(The Turkish Post) – Türkiye’nin sevilen oyuncularından Hamza Yazıcı, uzun bir aradan sonra ‘Çok Güzel Hareketler Bunlar’ programına geri dönmenin heyecanını yaşıyor. Gazeteci Sibel Arna’nın YouTube programı ‘Ne Olursan Ol Rahat Ol’a katılan Yazıcı, cücelik ile ilgili yaşadığı zorlukları, toplumun ön yargılarını ve kendi hayatına dair bilinmeyenleri açık yüreklilikle paylaştı.
ZORBALIĞI KABULLENDİM
“18 yaşına kadar çok öfkeli bir bireydim. Ben neyim, ne olacağım endişeleri ayna karşısındaki çelişkiler ve uğradığım zorbalık beni intikamcı birine dönüştürmüştü.” diyen Yazıcı şöyle konuştu: “18 yaşından sonra, ergenlik bitince, tiyatrodaki sosyal çevre beni kendime getirdi açıkçası. Sahneye çıkmak, tebrik edilmek, alkışlanmak öz güvenimi yerine getirdi. Zekamın ve potansiyelinin farkındaydım, zorbalık yapan tarafa bir şey ispat etme çabasına büründüm. Zorbalık hala devam ediyor. Bir de ünlüyüm ya gelip şapkama vurup kaçıyorlar mesela. Son bir yıldır o öfkenin ve intikamın insana zarar verdiğini düşünüyorum. Benden bir şeyler götürdüğünü fark ettim. Şimdi artık daha anlayışlı yaklaşıyorum etrafımdakilere. Değiştiremeyeceğim zorbalığı kabullendim yani.“
BANA CÜCE DENMESİ SORUN DEĞİL
“İnsanlar cüce diyemiyor. Ama benim, bana cüce denmesiyle ilgili hiçbir sorunum yok. Benim gibi arkadaşlar bu kelimeye alınabilir ama benim açımdan hiçbir sorun yok. Ve fakat ‘Pamuk Prenses ve Yedi Cüceler’ masalından hoşlanmıyorum tabii ki! Bir Pamuk Prensese 7 tanemiz mi yetebiliyoruz? Ancak mı eşit oluyoruz? Yapmayın gözünüzü seveyim. Bence bir pamuk Prensese bir cüce yeter abi.”

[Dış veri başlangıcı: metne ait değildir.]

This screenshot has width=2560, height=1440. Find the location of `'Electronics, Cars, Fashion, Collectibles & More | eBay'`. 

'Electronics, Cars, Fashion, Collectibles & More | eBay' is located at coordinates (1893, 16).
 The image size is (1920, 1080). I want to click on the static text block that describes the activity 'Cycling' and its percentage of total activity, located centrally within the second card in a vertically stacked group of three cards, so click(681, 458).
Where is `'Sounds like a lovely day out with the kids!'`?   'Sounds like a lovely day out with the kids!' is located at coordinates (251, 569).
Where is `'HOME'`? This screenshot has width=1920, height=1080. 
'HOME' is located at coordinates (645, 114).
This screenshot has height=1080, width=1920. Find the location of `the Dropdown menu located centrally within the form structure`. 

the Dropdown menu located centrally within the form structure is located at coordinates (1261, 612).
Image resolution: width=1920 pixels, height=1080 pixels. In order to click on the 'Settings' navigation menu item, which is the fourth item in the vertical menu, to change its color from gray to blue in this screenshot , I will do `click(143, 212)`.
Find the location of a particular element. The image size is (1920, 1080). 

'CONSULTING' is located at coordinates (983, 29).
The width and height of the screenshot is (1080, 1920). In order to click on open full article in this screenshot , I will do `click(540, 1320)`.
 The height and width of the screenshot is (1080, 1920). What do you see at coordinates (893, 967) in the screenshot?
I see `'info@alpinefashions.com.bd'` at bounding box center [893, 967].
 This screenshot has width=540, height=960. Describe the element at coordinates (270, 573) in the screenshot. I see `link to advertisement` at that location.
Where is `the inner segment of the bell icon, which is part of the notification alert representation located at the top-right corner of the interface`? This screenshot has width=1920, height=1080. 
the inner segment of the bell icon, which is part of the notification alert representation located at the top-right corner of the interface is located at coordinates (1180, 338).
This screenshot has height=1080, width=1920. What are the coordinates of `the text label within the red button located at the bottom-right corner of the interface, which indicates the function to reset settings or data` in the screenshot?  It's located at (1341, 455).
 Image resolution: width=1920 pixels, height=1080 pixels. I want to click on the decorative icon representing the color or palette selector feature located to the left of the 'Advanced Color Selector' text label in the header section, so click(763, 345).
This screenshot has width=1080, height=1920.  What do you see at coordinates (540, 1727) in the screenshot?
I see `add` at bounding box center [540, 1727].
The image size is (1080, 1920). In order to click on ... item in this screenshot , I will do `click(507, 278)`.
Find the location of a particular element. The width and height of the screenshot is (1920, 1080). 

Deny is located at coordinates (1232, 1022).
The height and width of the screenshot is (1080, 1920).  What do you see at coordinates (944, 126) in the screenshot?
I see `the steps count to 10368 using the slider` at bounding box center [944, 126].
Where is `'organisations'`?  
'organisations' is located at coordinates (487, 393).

CAMDAKİ KIZ’DAN TAM İSTEDİĞİMİ ALAMADIM
“Cüceliğin konuşulmadığı bir filmde ya da dizide rol almak isterim. Normal bir insanı, babayı, bir abiyi, aşık olan bir adamı, hayata karşı sorumluluğu olan birini oynamadım henüz. ‘Camdaki Kız’ da bir bireydi ama yine de tam olarak istediğimi alamadım. Şimdi Çok Güzel Hareketler’e geri dönüyorum. Sahnede olmayı, her hafta farklı karakterlere hayat vermeyi ve yazmayı çok özledim. Zaten Yılmaz Erdoğan‘la ilk tanıştığımızda bana ‘sende yazarlık kabiliyeti var’ demişti. Mutluluktan başım dönmüştü.”
TALİPLERİMİ BEKLİYORUM
“Gerçek hayatta da baba olmayı çok istiyorum. Benim küçüklüğümden beri bir hayalim var aile kurmakla ilgili. Tabii ki kadınları çok seviyorum hangi erkek sevmez ki? Benden daha uzun birine nazaran manitacılık konusunda tabii ki potansiyelim daha düşük. Önce kendimi bir kanıtlamam gerekiyor. Gelen de bir şüpheli geliyor çünkü bilmiyor daha önce hiç karşılaşmamış. O duvarı aşana kadar bir mücadele var. Sonrası akıyor. Bir de Yılmaz Hoca hep: ‘Hamza bunları takma kafana oğlum başarı seksi bir şeydir’ der. Gerçekten öyle. Şu anda sevgilim yok. Boyum 1,28, kilom 45, beyaz tenliyim, taliplerimi bekliyorum.”